Title: Peacetimes and Pastorals
Author: Tiamat's Child
Fandom: Historical Real People and Sandman
Characters: Sassoon and Death, Sassoon/Owen
Rating: PG
Summary: Sassoon, the lady Death, and her brother Dream's library.

Peacetimes and Pastorals

One night, long after the war, Sassoon dreams of a vast library. It stretches out into the tangled logic of dreams, and he knows that no matter how long he stays he will never see it all, much less read it all. It's far too vast and grand.

He can't find the librarian, though he desperately wants to ask what would be best to read first. He wanders up and down the aisles, searching, but finds nothing but ladders and looming bookshelves that give the feeling of being enclosed in a cave of printed leather. It's a comforting sensation, but he is still off balance, and still doesn't know where to start.

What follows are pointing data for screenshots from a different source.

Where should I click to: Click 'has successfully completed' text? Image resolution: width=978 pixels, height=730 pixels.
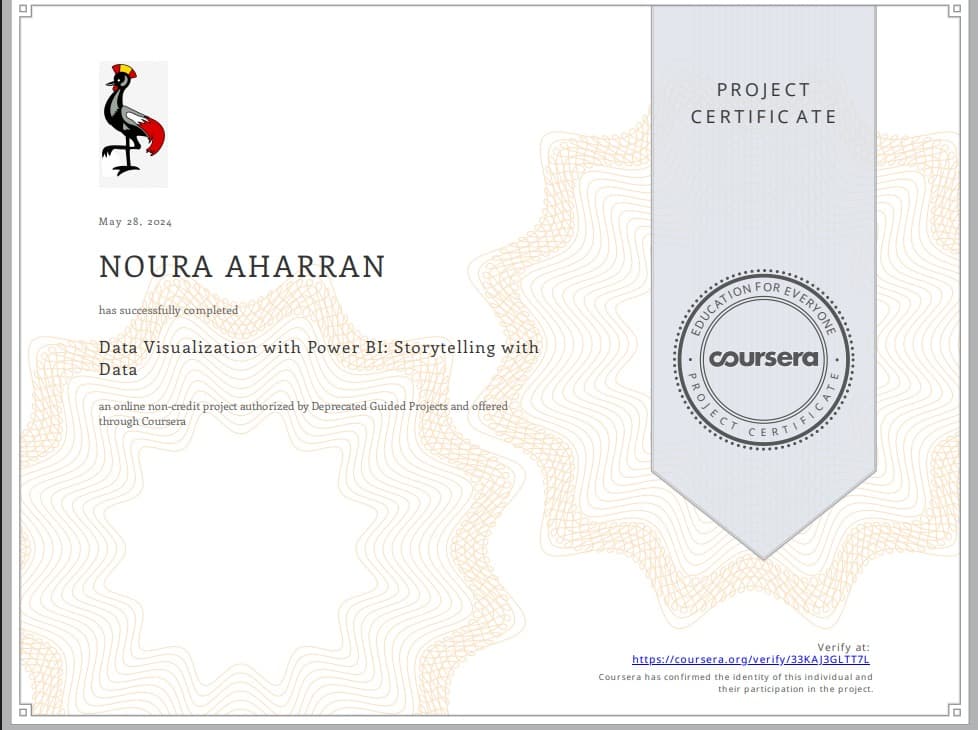point(167,311)

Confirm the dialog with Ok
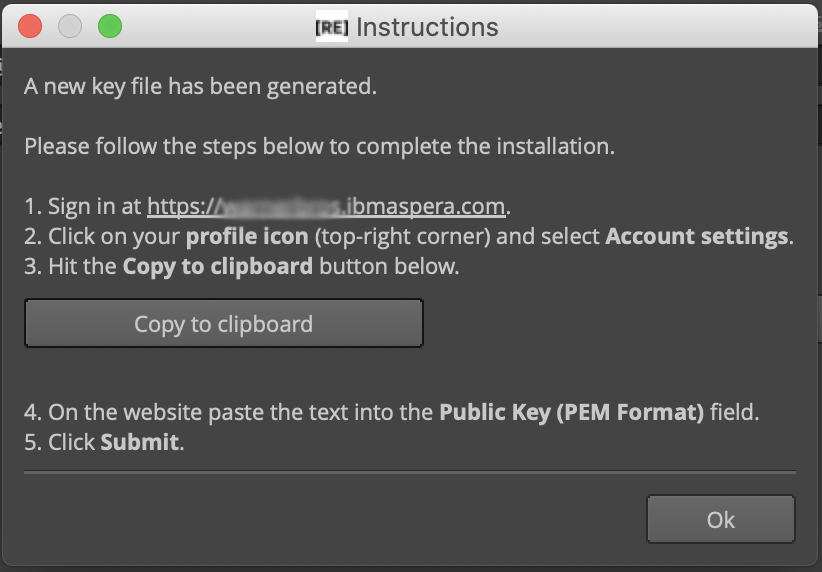[x=721, y=519]
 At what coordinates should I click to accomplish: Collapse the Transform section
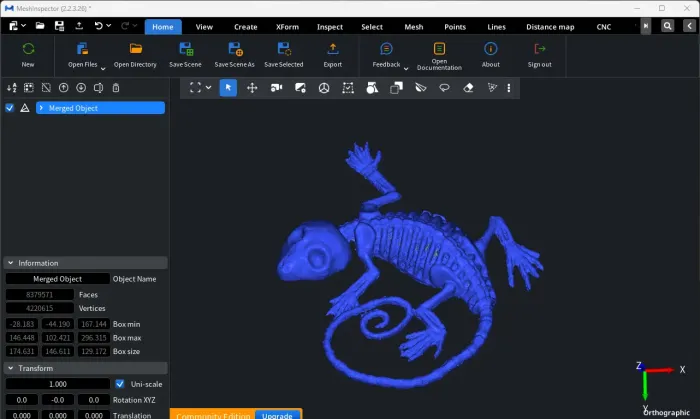[x=10, y=368]
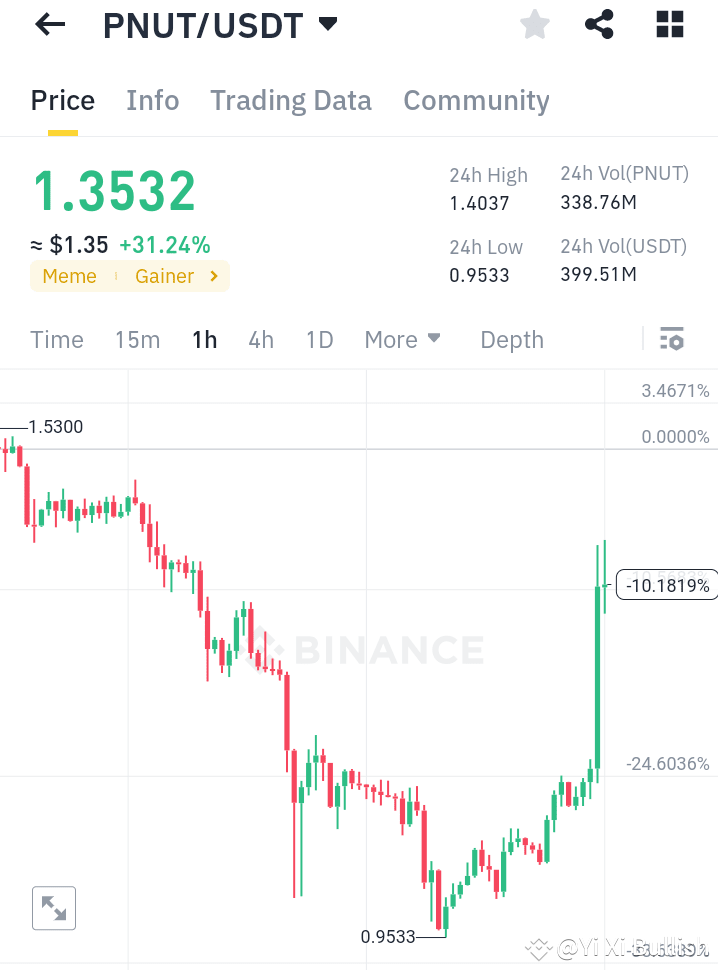Toggle the favorite star for PNUT/USDT
This screenshot has height=970, width=718.
pos(534,24)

Eventually he comes across a girl standing on a ladder, a book in her hand and a stocking sliding down her ankle. She is dressed all in black, the clothing practical and pretty. A silver symbol - which Sassoon thinks he should know, but cannot recognize - swings freely from her neck.

A girl clad all in mourning, Sassoon's mind supplies, though he cannot even begin to place the quotation's provence. He smiles at her, the expression feeling sad as it tugs across his face. "Hello," he says.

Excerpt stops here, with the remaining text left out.